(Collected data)
━━━━━━━━━━━━━━━━━━━━

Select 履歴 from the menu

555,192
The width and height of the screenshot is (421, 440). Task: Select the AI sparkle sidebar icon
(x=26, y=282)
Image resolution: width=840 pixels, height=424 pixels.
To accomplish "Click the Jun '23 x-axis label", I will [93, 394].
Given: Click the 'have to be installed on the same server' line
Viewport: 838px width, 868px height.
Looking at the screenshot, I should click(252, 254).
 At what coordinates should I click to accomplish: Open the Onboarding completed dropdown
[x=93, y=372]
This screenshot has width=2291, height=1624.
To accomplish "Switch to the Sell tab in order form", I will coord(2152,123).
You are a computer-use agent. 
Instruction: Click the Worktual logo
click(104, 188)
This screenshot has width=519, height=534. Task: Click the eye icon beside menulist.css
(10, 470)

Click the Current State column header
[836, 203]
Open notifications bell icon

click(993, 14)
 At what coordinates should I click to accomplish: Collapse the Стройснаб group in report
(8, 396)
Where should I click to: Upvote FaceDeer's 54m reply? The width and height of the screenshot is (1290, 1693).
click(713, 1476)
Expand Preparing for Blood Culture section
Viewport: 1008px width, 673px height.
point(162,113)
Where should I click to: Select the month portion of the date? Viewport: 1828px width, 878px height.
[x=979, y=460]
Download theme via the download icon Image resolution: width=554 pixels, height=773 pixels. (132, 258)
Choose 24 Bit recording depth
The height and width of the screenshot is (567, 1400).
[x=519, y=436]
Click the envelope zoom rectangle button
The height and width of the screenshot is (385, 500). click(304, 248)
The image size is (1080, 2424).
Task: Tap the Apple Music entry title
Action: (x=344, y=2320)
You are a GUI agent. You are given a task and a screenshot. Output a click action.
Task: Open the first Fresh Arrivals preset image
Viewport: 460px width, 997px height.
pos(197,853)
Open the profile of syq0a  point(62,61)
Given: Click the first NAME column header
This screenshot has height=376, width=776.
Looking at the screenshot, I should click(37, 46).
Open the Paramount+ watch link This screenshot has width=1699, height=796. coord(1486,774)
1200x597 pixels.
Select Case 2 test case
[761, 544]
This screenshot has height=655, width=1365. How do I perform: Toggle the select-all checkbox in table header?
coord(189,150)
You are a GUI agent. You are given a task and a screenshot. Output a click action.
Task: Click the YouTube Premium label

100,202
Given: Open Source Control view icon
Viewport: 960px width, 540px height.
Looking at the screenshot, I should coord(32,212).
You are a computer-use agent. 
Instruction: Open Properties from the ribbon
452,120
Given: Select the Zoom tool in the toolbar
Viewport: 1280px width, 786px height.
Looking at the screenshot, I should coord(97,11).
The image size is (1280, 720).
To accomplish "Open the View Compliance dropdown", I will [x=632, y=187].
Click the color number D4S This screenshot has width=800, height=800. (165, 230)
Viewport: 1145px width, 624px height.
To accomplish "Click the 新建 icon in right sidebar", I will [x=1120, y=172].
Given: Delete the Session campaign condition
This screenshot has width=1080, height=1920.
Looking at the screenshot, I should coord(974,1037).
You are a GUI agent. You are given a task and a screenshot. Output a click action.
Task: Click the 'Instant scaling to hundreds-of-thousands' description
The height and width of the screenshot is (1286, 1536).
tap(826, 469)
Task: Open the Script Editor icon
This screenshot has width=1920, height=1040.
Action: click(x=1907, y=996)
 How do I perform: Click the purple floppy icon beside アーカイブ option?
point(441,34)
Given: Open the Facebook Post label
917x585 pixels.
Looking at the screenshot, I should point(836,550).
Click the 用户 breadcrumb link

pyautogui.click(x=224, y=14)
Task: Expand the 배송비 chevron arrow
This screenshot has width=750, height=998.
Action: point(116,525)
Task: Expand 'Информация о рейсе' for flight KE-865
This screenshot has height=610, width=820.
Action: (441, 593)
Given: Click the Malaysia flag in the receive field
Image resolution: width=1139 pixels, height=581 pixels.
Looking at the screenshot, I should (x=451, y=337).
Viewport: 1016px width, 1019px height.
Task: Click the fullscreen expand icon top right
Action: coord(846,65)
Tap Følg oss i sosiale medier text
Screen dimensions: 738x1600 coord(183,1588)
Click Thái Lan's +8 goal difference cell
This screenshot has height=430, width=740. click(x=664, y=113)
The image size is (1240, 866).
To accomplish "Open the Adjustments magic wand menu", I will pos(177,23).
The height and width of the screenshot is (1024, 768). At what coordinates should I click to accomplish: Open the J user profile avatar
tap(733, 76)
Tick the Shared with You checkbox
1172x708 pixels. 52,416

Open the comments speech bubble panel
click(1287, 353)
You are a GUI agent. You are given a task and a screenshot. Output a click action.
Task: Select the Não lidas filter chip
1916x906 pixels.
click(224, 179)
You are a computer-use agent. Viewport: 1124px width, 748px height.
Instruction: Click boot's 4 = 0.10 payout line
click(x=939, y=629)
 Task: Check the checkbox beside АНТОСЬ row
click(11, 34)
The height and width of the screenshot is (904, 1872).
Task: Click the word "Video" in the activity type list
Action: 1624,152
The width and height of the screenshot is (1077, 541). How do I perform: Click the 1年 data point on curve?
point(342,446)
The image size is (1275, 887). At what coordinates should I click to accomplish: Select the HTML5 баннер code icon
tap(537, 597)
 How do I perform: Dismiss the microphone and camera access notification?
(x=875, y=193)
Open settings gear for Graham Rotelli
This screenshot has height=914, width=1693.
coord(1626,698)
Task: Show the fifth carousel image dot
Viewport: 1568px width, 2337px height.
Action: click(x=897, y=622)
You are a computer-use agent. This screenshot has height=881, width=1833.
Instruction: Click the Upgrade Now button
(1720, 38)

━━━━━━━━━━━━━━━━━━━━

#### Exercise prompt
A word-for-word copy of the lines above from the one with "Click Thái Lan's +8 goal difference cell" through the one with "You are a computer-use agent. This", inclusive, is the only output wanted.

#### Response box
Click Thái Lan's +8 goal difference cell
This screenshot has height=430, width=740. click(x=664, y=113)
The image size is (1240, 866).
To accomplish "Open the Adjustments magic wand menu", I will pos(177,23).
The height and width of the screenshot is (1024, 768). At what coordinates should I click to accomplish: Open the J user profile avatar
tap(733, 76)
Tick the Shared with You checkbox
1172x708 pixels. 52,416

Open the comments speech bubble panel
click(1287, 353)
You are a GUI agent. You are given a task and a screenshot. Output a click action.
Task: Select the Não lidas filter chip
1916x906 pixels.
click(224, 179)
You are a computer-use agent. Viewport: 1124px width, 748px height.
Instruction: Click boot's 4 = 0.10 payout line
click(x=939, y=629)
 Task: Check the checkbox beside АНТОСЬ row
click(11, 34)
The height and width of the screenshot is (904, 1872).
Task: Click the word "Video" in the activity type list
Action: 1624,152
The width and height of the screenshot is (1077, 541). How do I perform: Click the 1年 data point on curve?
point(342,446)
The image size is (1275, 887). At what coordinates should I click to accomplish: Select the HTML5 баннер code icon
tap(537, 597)
 How do I perform: Dismiss the microphone and camera access notification?
(x=875, y=193)
Open settings gear for Graham Rotelli
This screenshot has height=914, width=1693.
coord(1626,698)
Task: Show the fifth carousel image dot
Viewport: 1568px width, 2337px height.
Action: click(x=897, y=622)
You are a computer-use agent. This screenshot has height=881, width=1833.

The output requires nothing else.